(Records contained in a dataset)

----------

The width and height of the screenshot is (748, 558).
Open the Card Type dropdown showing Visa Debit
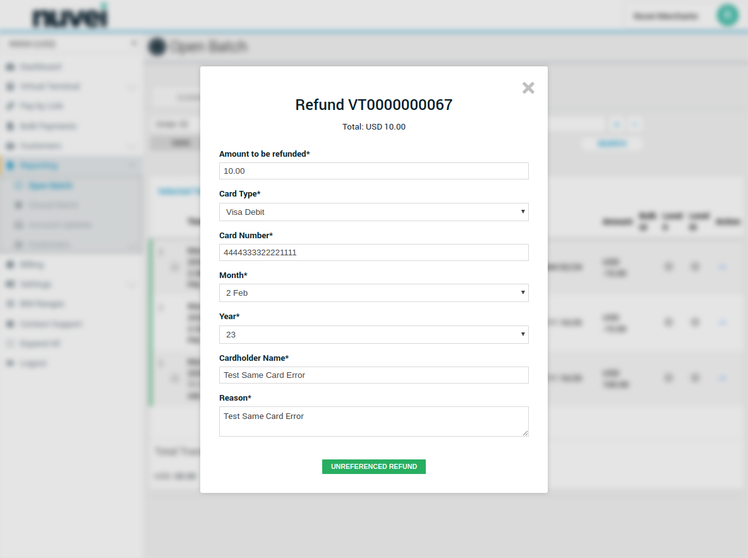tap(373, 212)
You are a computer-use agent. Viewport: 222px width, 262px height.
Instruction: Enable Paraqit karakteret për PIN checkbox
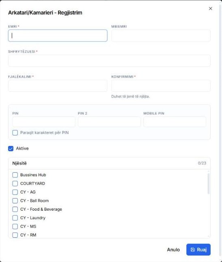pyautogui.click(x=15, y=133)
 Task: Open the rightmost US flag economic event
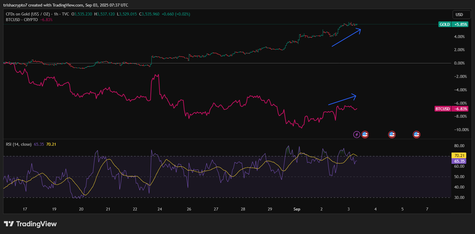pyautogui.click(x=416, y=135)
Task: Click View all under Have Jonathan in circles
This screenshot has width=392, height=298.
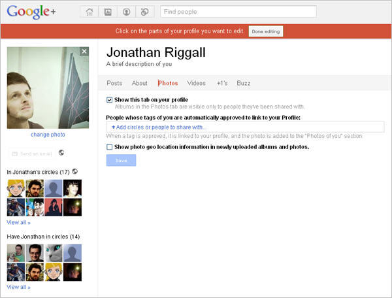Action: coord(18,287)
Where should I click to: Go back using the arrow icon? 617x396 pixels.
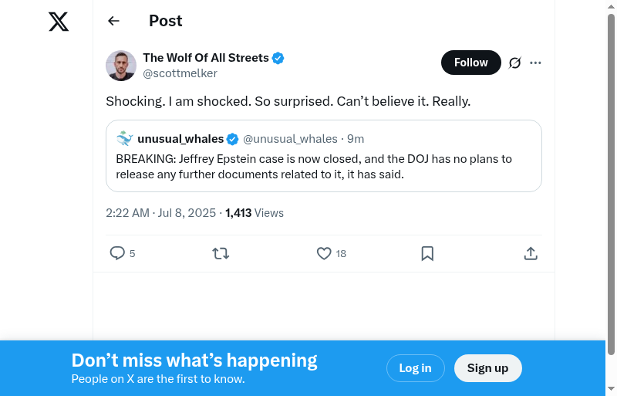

----------

**REQUIRED TASK**
Edit the items above so that "screenshot" becomes "image" wherever it appears, keeping everything else the same. Leave the pictures out of your version.

**PROBLEM SOLUTION**
The width and height of the image is (748, 558).
Open the Card Type dropdown showing Visa Debit
tap(373, 212)
You are a computer-use agent. Viewport: 222px width, 262px height.
Instruction: Enable Paraqit karakteret për PIN checkbox
pyautogui.click(x=15, y=133)
 Task: Open the rightmost US flag economic event
pyautogui.click(x=416, y=135)
Task: Click View all under Have Jonathan in circles
This image has width=392, height=298.
Action: coord(18,287)
Where should I click to: Go back using the arrow icon? 617x396 pixels.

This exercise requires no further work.